Experimental Assessment of 3-Meta-Pyridine-1,2,4-Oxadiazole Deoxycholic Acid Derivative as a Prototype of 5-Alpha-Reductase Inhibitors in Silico and in Vivo Models

January 2023 in “ Bioorganičeskaâ himiâ ”

Yu. V. Meshkova, Dmitry S. Baev, И. В. Сорокина, Irina I. Popadyuk, Oksana V. Salomatina, Н. А. Жукова, Т. Г. Толстикова, Н. Ф. Салахутдинов

3-meta-pyridine-1,2,4-oxadiazole deoxycholic acid 5-α-Reductase inhibitors finasteride NADP-H benign prostatic hyperplasia BPH Propecia

TLDR The new compound is a promising, less toxic alternative to finasteride for treating prostate issues.

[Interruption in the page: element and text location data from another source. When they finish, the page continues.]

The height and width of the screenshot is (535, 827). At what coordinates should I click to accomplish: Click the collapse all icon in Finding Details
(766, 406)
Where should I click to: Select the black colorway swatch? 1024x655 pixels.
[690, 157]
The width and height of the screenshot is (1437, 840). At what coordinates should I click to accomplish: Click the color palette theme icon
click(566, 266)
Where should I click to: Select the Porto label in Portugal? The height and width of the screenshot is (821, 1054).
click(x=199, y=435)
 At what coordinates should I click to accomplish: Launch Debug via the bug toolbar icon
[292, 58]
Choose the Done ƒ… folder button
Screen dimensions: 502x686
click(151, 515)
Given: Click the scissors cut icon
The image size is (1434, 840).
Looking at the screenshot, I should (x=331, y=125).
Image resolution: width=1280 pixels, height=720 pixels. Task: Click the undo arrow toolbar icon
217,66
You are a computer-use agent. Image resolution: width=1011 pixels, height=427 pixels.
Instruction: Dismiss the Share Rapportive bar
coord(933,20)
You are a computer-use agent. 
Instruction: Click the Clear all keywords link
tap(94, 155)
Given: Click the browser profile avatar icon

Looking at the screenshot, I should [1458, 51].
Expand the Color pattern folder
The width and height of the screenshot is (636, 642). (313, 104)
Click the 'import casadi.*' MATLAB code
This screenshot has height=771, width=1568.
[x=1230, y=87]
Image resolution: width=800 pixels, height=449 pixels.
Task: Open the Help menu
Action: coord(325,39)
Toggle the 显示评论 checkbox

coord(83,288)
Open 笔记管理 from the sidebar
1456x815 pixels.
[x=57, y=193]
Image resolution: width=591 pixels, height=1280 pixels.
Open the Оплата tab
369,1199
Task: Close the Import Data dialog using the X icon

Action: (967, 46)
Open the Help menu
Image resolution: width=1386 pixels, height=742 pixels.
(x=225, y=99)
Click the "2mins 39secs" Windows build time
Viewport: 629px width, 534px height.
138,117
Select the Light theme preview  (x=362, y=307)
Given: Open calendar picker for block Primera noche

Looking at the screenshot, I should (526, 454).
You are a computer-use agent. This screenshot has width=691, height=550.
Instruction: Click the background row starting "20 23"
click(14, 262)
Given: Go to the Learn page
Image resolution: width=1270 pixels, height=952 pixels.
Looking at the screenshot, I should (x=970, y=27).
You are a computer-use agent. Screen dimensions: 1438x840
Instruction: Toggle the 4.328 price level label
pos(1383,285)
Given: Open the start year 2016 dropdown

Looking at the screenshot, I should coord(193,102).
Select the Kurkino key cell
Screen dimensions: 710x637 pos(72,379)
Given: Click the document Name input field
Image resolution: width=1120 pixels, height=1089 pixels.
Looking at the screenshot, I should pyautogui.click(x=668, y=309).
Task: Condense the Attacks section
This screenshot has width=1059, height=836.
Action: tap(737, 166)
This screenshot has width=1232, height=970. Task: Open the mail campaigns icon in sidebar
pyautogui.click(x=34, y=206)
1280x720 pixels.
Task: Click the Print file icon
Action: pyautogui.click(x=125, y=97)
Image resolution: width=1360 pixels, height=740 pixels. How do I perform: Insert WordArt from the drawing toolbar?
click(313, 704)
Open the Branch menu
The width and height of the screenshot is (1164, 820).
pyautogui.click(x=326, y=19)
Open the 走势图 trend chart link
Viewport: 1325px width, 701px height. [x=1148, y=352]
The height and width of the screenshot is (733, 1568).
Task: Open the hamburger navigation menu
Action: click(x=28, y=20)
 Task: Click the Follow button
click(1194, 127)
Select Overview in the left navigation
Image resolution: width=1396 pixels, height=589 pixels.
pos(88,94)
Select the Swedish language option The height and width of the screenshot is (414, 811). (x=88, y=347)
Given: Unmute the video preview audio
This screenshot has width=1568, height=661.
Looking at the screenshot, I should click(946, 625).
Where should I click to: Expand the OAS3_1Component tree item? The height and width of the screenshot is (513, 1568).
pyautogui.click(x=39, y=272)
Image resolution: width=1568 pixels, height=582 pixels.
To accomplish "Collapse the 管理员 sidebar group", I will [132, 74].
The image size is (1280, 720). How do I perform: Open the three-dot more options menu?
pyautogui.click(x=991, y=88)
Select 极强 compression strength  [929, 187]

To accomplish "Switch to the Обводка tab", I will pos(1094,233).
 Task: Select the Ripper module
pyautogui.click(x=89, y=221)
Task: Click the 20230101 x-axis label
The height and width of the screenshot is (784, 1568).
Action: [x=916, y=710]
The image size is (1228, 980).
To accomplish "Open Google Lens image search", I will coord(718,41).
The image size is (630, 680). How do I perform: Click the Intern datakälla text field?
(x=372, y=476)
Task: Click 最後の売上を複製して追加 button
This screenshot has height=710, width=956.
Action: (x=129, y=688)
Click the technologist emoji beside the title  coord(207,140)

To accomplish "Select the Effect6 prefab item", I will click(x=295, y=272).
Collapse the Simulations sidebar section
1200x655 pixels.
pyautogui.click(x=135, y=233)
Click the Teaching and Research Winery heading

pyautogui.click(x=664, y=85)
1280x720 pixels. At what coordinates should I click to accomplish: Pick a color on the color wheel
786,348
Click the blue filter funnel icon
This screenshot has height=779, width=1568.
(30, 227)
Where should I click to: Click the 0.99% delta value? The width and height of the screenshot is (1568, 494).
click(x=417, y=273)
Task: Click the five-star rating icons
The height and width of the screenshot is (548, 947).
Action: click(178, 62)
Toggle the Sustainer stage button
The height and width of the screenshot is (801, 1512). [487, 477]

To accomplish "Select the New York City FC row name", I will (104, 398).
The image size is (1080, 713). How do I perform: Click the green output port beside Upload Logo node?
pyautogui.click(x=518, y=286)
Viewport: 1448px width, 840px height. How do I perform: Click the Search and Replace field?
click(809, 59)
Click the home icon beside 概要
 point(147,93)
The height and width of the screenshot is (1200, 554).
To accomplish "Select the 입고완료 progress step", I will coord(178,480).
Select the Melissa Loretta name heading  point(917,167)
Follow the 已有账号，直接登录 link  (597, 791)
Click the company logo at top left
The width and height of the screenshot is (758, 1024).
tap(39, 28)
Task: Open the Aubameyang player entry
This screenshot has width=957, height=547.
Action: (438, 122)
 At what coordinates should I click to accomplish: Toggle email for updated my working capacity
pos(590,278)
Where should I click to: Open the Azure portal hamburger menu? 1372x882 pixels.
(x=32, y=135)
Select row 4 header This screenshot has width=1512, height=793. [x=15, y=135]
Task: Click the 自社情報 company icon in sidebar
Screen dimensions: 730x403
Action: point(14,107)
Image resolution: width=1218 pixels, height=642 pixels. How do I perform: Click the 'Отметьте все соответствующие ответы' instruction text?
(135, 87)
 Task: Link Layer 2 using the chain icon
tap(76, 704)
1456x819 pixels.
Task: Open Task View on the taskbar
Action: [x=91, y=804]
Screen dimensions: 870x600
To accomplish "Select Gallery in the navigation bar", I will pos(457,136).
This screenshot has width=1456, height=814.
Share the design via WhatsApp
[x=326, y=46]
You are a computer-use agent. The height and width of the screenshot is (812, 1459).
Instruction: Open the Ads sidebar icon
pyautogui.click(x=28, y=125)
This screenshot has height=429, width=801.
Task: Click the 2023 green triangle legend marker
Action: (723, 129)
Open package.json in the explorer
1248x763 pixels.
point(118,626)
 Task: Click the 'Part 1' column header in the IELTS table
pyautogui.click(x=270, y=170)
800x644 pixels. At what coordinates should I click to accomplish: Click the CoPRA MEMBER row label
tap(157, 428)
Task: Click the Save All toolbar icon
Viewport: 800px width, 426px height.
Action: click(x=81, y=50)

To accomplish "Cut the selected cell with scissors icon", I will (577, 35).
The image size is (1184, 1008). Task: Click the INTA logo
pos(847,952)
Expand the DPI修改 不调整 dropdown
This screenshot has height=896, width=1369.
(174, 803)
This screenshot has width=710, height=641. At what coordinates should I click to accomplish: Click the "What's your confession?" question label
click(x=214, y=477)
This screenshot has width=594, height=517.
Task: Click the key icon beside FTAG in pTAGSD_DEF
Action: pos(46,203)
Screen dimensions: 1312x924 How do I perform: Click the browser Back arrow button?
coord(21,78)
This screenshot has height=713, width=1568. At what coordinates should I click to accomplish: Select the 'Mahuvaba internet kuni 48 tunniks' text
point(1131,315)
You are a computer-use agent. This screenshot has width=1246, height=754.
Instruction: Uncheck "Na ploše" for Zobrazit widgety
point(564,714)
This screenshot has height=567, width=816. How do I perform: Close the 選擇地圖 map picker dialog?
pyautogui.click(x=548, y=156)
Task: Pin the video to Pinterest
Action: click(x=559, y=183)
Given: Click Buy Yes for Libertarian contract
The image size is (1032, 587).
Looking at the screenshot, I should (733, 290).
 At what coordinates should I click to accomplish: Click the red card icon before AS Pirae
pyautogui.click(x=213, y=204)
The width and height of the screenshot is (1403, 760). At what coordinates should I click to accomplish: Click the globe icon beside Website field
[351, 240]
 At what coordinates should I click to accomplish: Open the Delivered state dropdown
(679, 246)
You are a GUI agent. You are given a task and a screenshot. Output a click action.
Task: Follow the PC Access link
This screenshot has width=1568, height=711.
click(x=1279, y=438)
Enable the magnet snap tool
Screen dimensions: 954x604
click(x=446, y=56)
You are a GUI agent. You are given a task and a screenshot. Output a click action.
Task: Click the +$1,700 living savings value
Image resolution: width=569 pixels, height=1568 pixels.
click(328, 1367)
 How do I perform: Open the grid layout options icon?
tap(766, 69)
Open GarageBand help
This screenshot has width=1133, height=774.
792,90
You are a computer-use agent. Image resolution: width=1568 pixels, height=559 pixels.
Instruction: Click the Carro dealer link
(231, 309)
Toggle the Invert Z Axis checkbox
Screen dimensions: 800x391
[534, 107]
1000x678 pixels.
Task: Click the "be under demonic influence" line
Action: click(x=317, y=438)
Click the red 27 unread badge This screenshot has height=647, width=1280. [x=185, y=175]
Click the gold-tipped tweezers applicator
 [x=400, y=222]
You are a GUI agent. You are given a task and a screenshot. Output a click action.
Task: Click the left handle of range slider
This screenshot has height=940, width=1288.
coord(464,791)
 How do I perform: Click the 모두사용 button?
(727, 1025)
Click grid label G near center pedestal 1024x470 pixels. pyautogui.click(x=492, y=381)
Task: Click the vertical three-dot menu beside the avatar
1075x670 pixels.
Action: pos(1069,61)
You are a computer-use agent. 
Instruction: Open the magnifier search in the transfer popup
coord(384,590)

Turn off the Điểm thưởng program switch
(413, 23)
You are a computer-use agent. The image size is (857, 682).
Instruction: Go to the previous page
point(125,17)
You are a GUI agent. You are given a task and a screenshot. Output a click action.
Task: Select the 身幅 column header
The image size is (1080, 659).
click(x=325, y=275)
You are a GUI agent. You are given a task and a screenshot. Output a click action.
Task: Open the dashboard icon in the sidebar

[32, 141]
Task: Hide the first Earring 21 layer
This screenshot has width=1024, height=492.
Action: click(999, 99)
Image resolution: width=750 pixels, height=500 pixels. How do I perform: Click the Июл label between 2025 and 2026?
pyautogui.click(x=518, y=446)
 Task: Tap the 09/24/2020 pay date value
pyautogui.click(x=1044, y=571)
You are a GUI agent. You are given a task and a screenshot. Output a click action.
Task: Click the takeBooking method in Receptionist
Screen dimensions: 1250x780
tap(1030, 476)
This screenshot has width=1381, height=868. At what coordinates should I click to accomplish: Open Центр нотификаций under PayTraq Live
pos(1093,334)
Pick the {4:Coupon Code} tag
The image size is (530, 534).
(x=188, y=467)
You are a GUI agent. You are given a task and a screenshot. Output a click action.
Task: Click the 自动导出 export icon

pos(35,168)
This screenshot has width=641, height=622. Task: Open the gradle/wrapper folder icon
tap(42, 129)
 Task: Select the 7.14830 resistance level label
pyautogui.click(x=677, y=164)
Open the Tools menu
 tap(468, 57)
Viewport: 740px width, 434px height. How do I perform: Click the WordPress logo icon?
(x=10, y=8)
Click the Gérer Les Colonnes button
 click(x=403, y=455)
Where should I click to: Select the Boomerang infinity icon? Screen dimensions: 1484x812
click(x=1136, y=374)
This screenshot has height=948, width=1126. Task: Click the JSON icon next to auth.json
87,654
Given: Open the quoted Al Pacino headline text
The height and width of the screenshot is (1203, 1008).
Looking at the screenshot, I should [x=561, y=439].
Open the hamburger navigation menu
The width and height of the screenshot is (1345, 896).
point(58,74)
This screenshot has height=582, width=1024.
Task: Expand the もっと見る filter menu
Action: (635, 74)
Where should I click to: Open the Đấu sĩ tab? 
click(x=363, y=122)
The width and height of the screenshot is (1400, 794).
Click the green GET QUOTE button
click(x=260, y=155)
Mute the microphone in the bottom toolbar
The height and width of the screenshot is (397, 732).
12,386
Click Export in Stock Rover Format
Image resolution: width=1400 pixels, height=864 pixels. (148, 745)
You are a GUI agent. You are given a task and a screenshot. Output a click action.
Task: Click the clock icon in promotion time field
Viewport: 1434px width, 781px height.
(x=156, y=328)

The study proposes a 3-meta-pyridine-1,2,4-oxadiazole derivative of deoxycholic acid as a low-toxic prototype of 5-α-reductase inhibitors, showing it can penetrate the 5-AR binding site similarly to finasteride. Both compounds have comparable binding energy values (–20 and –15 kcal/mol). In rat models of benign prostatic hyperplasia (BPH), the new agent at 20 mg/kg and finasteride at 10 mg/kg demonstrated similar prostatoprotective effects. The new agent is less toxic, with an LD50 value in mice of >1500 mg/kg compared to 1060 mg/kg for finasteride, suggesting it is a promising candidate for preclinical testing.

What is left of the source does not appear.